Abstract

One of the most significant problem in traffic accidents is distracted driving that causes a higher number of deaths and injury every year. In recent times car manufacturing companies are integrating driver distraction detection systems for detecting distracted behavior. In this work we have suggested an mobile usage detection system in driving images taken from inside of a car. Previously proposed distracted driver detection systems that focus only on gaze and head poses. We have suggested another alternative using driver hand images by which distracted driving detection system can be benefited. If the driver looks at the road ahead, previous head pose and gaze based systems are unable to detect distractions caused by cell phone use. To reliably detect these modes of distraction, we trained an unsupervised low rank nonnegative dictionary and used a threshold based criterion over reconstruction error.
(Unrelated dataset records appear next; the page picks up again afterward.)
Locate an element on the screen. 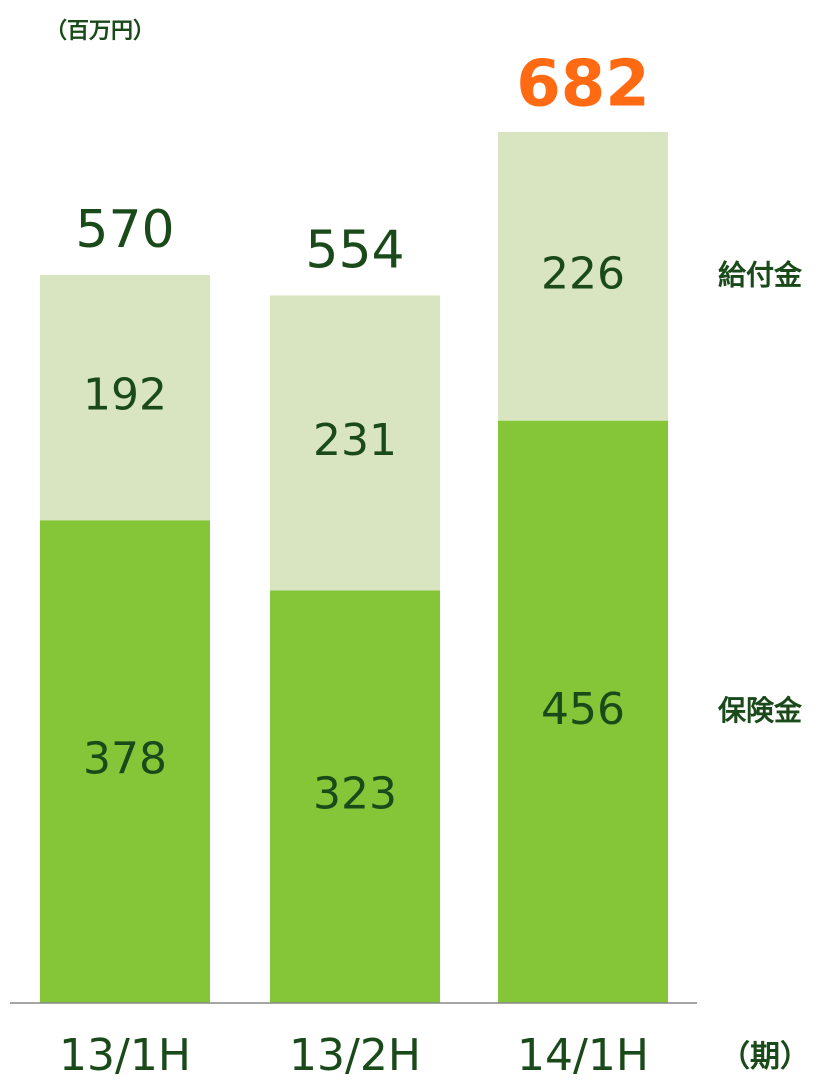 The height and width of the screenshot is (1091, 831). unit-label: （百万円） is located at coordinates (100, 32).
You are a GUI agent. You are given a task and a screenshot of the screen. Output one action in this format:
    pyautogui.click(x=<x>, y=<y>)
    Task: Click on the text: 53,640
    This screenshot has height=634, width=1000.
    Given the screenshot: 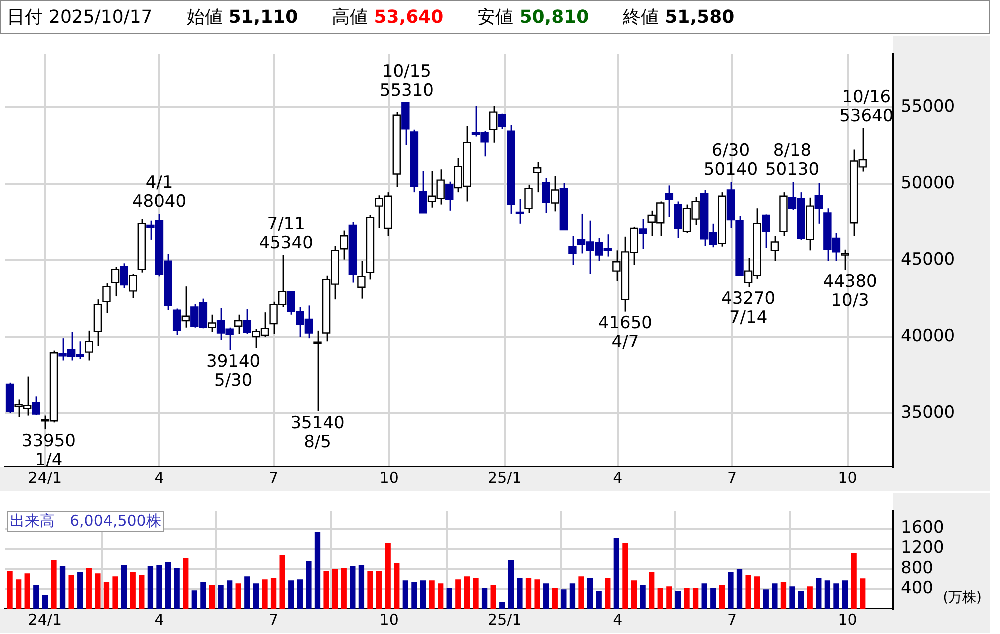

We have created a new driving dataset based on YouTube videos that includes real-world driving scenarios as well as mobile phone usage while driving. We have also tested our method using a number of publicly available driving datasets, including the State farm driving dataset, the AUC driving dataset, the VIVA dataset, and the CVRR-3D dataset. According to our knowledge of the current literature, this method is the first to use an unsupervised approach to address the problem of cell phone usage while driving. We achieved a competitive test accuracy of 79.17%, 77.19%, 84.0%, 76.0%, 75.45% in the proposed Youtube ego driving, State farm driving, CVRR-3D, VIVA, AUC distracted driver dataset, respectively.